According to Michael Hoffman, special agent in charge of the U.S. Bureau of Alcohol, Tobacco, Firearms and Explosives Los Angeles office, the LAPD's containment vessel was designed to handle repeated detonations of 19 pounds of TNT equivalent at a time or a single detonation of 33 pounds of explosives before being returned to its manufacturer for analysis. 

However, the LAPD bomb squad miscalculated the amount of fireworks placed into a containment vessel, resulting in a massive explosion that damaged several residences in South Los Angeles. Officers had loaded the truck with 39.85 pounds of explosives, Hoffman said.

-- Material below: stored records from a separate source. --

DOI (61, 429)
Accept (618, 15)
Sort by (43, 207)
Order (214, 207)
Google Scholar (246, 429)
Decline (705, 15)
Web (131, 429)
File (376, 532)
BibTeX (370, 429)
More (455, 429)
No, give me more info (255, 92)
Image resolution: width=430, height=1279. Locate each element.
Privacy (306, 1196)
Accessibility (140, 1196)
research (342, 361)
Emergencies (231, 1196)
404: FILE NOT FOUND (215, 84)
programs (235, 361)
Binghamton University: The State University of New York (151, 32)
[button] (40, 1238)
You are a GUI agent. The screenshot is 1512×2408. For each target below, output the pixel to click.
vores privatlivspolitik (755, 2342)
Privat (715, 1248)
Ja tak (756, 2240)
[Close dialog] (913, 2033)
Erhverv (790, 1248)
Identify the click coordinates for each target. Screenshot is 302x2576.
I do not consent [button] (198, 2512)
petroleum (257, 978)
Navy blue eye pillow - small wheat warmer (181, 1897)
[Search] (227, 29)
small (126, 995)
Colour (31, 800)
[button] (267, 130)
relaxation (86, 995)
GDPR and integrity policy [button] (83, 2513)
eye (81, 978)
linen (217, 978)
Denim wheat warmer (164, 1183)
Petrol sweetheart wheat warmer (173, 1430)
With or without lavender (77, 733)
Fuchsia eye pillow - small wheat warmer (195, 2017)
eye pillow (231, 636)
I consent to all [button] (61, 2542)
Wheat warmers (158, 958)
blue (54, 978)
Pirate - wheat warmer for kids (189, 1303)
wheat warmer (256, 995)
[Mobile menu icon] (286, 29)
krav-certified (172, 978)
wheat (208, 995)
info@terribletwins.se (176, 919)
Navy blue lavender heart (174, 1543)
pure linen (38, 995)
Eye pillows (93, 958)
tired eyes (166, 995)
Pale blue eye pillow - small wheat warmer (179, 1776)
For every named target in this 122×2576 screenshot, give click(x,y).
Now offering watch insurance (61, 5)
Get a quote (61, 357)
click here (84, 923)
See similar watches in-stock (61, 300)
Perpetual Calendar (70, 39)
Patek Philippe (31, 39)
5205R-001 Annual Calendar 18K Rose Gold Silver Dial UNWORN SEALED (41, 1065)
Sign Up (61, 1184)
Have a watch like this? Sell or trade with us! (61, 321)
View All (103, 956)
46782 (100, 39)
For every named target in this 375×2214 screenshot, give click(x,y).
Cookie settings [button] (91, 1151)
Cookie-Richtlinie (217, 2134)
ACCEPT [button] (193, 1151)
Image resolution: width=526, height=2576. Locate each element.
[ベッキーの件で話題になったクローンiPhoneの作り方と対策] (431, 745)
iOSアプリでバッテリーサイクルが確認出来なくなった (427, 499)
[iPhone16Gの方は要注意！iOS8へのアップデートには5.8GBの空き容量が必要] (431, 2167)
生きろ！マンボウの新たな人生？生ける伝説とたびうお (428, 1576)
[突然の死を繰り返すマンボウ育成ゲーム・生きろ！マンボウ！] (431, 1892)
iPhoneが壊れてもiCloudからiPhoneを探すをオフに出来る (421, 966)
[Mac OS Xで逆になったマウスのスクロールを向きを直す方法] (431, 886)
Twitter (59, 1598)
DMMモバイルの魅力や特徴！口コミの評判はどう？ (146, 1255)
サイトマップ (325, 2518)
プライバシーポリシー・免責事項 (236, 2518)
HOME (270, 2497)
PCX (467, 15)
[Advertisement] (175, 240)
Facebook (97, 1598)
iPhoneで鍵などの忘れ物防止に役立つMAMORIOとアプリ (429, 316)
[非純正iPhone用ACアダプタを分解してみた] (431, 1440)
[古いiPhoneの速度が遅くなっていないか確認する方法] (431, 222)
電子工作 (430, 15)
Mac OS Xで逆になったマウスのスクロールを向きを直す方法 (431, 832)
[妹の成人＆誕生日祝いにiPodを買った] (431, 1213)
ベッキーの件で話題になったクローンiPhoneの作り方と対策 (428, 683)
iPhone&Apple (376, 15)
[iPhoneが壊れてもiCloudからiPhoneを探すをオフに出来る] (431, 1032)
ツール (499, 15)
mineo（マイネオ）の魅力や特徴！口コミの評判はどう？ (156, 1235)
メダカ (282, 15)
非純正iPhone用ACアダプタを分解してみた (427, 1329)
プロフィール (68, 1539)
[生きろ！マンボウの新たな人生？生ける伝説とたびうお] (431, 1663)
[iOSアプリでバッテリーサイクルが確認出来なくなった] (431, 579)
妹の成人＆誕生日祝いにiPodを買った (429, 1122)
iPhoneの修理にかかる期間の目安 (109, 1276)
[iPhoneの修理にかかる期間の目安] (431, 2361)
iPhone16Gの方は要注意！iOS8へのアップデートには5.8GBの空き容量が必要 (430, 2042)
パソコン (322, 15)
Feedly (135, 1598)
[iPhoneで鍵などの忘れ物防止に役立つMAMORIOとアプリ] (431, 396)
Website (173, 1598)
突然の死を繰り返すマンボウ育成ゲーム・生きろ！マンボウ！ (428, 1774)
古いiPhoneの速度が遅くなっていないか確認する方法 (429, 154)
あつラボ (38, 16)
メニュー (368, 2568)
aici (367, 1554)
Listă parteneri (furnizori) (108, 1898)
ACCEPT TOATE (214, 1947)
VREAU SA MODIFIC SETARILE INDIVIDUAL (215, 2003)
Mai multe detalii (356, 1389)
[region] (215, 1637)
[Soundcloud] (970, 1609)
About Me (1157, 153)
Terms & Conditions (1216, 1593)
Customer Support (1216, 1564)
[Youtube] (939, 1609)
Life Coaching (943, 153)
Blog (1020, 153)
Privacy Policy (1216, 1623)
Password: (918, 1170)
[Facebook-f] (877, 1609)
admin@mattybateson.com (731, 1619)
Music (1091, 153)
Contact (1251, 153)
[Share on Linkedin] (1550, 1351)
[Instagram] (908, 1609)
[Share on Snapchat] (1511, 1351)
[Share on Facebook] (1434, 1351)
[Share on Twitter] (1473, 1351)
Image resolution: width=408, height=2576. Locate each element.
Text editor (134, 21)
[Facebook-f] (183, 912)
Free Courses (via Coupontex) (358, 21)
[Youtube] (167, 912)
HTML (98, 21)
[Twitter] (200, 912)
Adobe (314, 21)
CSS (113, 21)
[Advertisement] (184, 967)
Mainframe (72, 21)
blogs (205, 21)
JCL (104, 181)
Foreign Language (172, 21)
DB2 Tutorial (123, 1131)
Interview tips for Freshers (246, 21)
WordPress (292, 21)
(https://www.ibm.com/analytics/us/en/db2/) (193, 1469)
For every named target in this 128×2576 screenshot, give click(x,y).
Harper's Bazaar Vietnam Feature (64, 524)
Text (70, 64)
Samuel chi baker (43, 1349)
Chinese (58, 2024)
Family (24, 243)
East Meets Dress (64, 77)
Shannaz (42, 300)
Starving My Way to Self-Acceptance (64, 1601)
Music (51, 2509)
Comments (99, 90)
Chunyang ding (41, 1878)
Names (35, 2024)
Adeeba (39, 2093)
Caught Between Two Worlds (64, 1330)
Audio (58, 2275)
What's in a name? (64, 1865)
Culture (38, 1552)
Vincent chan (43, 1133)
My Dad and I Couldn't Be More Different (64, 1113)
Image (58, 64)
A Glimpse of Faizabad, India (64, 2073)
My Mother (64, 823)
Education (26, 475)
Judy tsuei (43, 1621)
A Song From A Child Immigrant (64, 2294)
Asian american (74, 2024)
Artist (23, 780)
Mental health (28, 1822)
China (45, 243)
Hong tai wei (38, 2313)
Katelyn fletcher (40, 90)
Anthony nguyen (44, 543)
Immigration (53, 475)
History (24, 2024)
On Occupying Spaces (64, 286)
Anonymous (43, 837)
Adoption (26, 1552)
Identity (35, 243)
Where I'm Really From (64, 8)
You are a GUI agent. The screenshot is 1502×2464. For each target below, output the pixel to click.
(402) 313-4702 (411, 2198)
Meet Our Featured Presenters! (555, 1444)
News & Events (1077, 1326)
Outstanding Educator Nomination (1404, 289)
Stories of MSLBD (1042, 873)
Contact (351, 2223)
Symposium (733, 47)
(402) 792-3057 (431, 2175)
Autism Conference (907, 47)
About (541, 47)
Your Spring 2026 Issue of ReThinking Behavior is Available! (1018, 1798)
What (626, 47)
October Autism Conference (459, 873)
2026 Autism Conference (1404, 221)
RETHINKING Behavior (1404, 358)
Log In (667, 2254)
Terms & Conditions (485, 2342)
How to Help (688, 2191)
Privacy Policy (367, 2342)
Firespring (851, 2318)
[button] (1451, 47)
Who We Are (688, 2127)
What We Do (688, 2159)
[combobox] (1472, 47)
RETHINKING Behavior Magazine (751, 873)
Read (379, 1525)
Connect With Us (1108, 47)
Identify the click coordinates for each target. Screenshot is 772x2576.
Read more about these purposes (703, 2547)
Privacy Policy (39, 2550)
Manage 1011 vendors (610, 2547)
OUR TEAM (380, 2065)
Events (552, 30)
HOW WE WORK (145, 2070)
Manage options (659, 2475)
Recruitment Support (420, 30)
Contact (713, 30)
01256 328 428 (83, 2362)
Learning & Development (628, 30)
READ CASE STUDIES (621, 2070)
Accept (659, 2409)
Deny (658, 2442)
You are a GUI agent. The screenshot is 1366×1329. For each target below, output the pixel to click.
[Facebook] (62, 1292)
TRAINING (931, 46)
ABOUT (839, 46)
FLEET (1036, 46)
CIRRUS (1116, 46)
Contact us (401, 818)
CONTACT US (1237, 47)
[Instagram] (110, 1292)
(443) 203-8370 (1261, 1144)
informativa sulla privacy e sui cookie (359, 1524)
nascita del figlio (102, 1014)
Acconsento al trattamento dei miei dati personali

LAPD personnel visually estimated the weight of the explosives to be about 16 pounds.

Price and Councilman Mike Bonin, who represents more affluent Westside communities, introduced a motion to order a report on the city's protocols providing compensation to victims of city-caused disasters, citing discrepancies in how the city responded to the fireworks blast in South Los Angeles compared to a July 11 sewage spill on the Westside.

“The discrepancy of these two responses, with (LA Sanitation and Environment) subsidizing residents to relocate due to the Hyperion sewage spill, versus households displaced by the LAPD explosion being left to wait for assistance found by their council member, lays bare inequities in the response by city departments to various communities throughout the city,” the motion stated.